April 28, the Workers’ Day of Mourning (Photo: Canadian Union of Public Employees).

Today is the International Day of Mourning. Who we mourn are the untold, uncounted numbers of women, men and children who have been killed, injured, disabled or sickened while doing their work.

The occasion is mostly marked with modestly unobtrusive ceremonies where organized working people gather – union halls, lunchrooms, and the like.

Athabasca University Labour Studies Professor Bob Barnetson.

In Canada, April 28 is an official observance. It has been since 1991, when Parliament Passed the Workers Mourning Day Act. If you’re paying attention, you might notice that the Canadian flag is at half-mast on federal government buildings today.

It’s mildly surprising this happened in Canada. The Conservatives were in power at the time – although they were Progressive Conservatives, led by Brian Mulroney, a former labour lawyer who for all his flaws got some things right now and again.

Still, while we all, in the words of the act, “seek earnestly to set an example” of our “commitment to the issue of health and safety in the workplace,” there’s a certain discomfort about being too forthright about this in capitalist society.

> DIRECTION: Reproduce the passage above on the International Day of Mourning in full, word for word and without any alteration.

> COLLECTED DATA:

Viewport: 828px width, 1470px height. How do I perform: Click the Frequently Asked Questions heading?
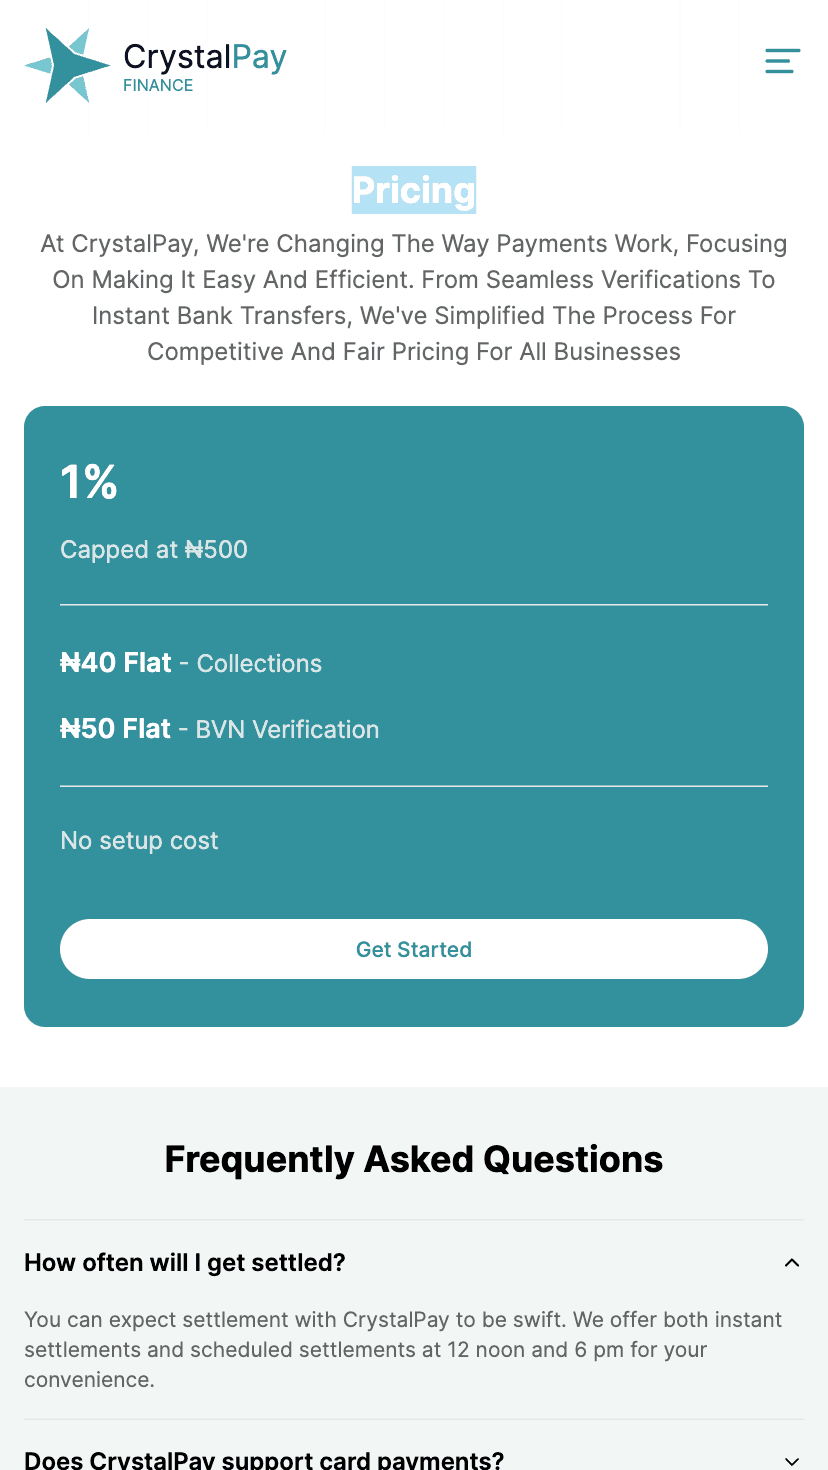click(414, 1159)
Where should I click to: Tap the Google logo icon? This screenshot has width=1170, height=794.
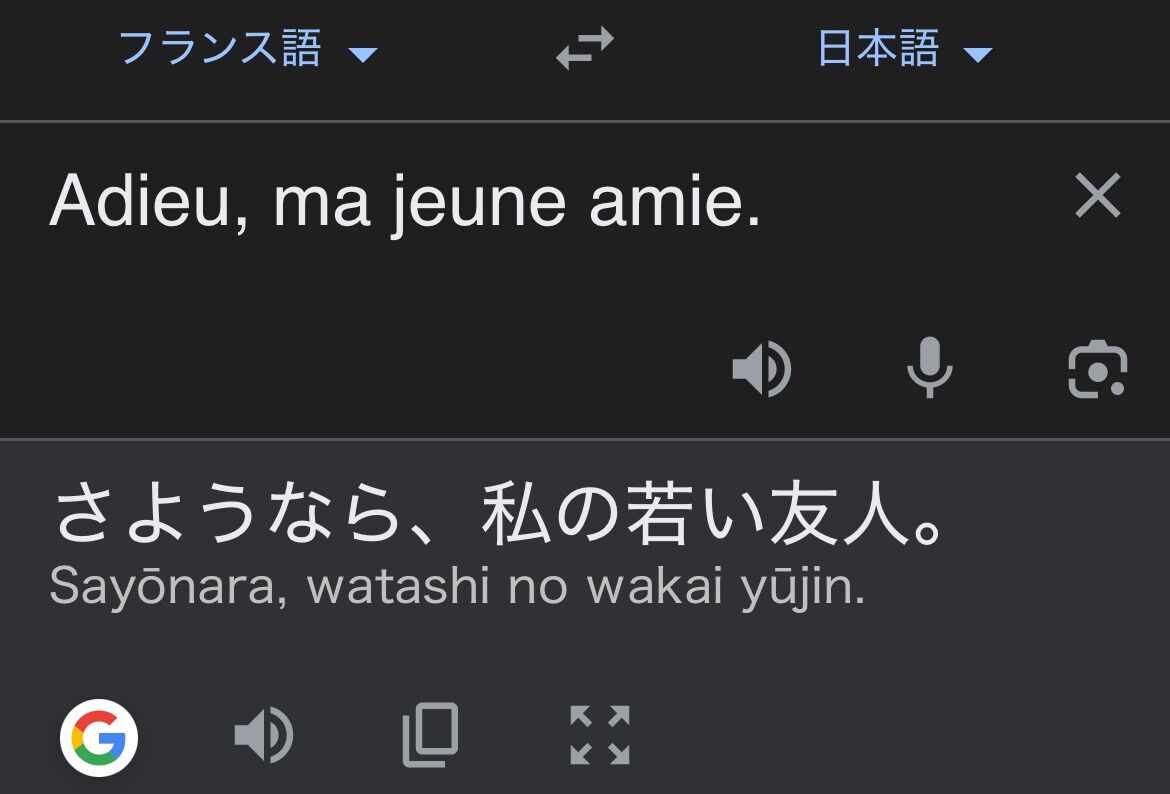click(99, 739)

> ANSWER TO THE TASK:
April 28, the Workers’ Day of Mourning (Photo: Canadian Union of Public Employees).

Today is the International Day of Mourning. Who we mourn are the untold, uncounted numbers of women, men and children who have been killed, injured, disabled or sickened while doing their work.

The occasion is mostly marked with modestly unobtrusive ceremonies where organized working people gather – union halls, lunchrooms, and the like.

Athabasca University Labour Studies Professor Bob Barnetson.

In Canada, April 28 is an official observance. It has been since 1991, when Parliament Passed the Workers Mourning Day Act. If you’re paying attention, you might notice that the Canadian flag is at half-mast on federal government buildings today.

It’s mildly surprising this happened in Canada. The Conservatives were in power at the time – although they were Progressive Conservatives, led by Brian Mulroney, a former labour lawyer who for all his flaws got some things right now and again.

Still, while we all, in the words of the act, “seek earnestly to set an example” of our “commitment to the issue of health and safety in the workplace,” there’s a certain discomfort about being too forthright about this in capitalist society.